IV Jornadas Alimentos de Zamora


MENÚ

  • Queso y chorizo zamorano
  • Hígado de Ternera de Aliste con verduras
  • Crema de queso zamorano, pera, manzana y gamba
  • Bacalao, piñones fritos, olivas negras y Pimientos confitados de los Valles de Benavente
  • Tomate emulsionado con oliva de Fermoselle, Pan de Harina Tradicional zamorana con un desmigado de Lechazo de Castilla y León.
  • Garbanzo de Fuentesaúco al ajoarriero zamorano con Setas de Sanabria
  • Solomillo de Ternera de Aliste con frutas secas al vino blanco dulce
  • Cañas Zamoranas, crema de chocolate y helado de queso
  • Café Greiba.

Vinos: Denominación de origen de Toro, Tierra del Vino de Zamora, Arribes del Duero V.C.P.R.D Valles de Benavente. Agua Balneario y agua de Calabor, licores: Jelen Rioja

Menú elaborado por el Chef Antonio González, del Restaurante El Rincón de Antonio de Zamora con la ayuda de la Escuela de Hostelería I.E.S. Camino de Santiago en Santo Domingo de la Calzada. (La Rioja)

Valoración:

Menú equilibrado con productos de alta calidad que identifican correctamente la gastronomía zamorana, especial mención a la crema de queso, con pera, manzana y gamba.

De peor consecución se podría citar al Hígado de Ternera demasiado crudo o demasiado grueso, así como el paté de olivas que servía de lecho al Bacalao y que le aportaba un exceso de salmuera. Los garbanzos, especialidad del chef, resultan buenos de sabor pero algo duros de textura, en este apartado cabría recordar a los cocineros que su criterio bien merecería la valoración del cliente, que con demasiada frecuencia tiene que degustar algunos productos con un punto de cocción insuficiente, como sucede con algunas verduras (prácticamente sólo escalfadas) e incluso con algunos arroces, en este caso la llamada de atención sería para Quique Dacosta (Restaurante el Poblet de Denia).

Los vinos correctos, aunque sería mucho más adecuado, en una degustación de productos de una zona concreta, que éstos fueran con etiquetado propio de bodega y no solo con denominación de origen, tenemos una cierta tendencia a la “denominacionitis”, a base de fragmentar vitivinícolamente España, y acabaremos por no saber lo que bebemos.
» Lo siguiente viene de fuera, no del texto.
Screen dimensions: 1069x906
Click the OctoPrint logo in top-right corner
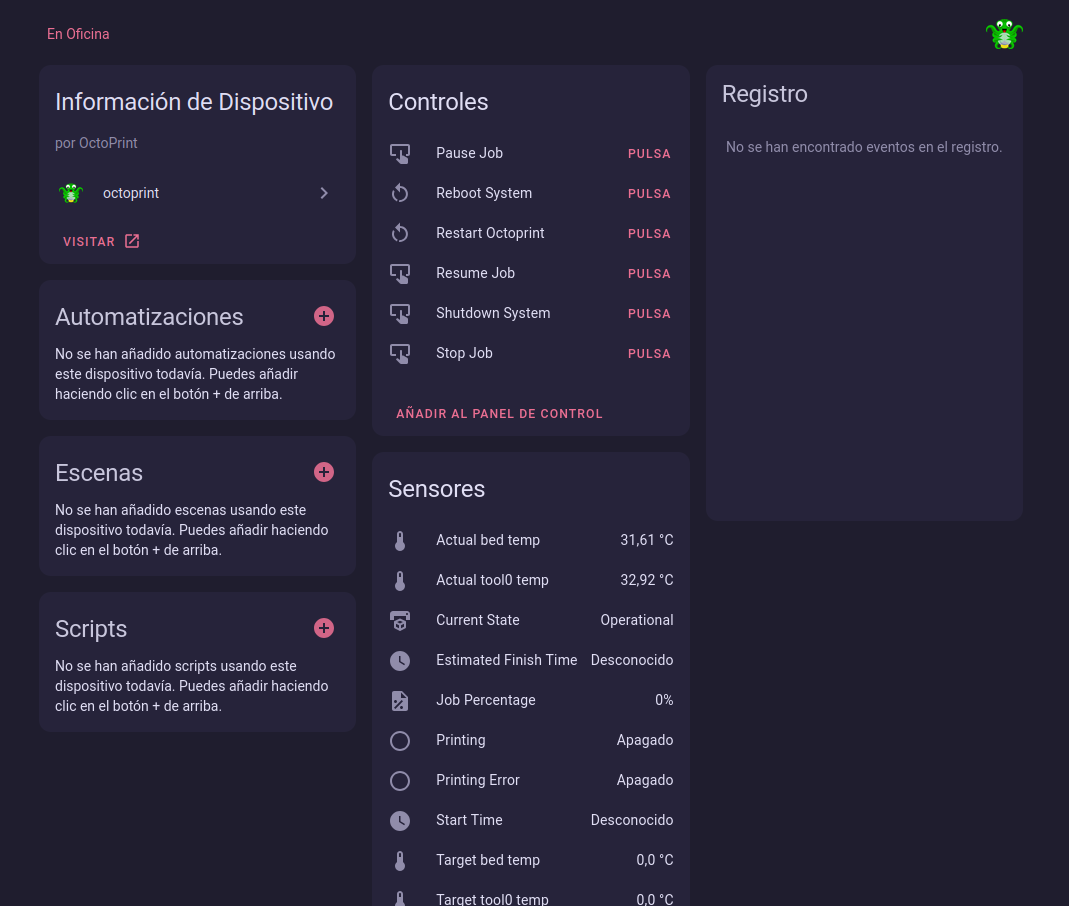[1004, 34]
El servicio de mesa, teniendo en cuenta que en muchos casos atendían estudiantes de la Escuela del primer año: muy correcto, sobre todo en el ritmo: muy conseguido. La colocación y decoración del comedor: correcta. La vajilla y cubertería, algo insuficiente ésta última.

El acceso bueno y la acústica algo deficitaria.

Especial mención a la amabilidad de los organizadores.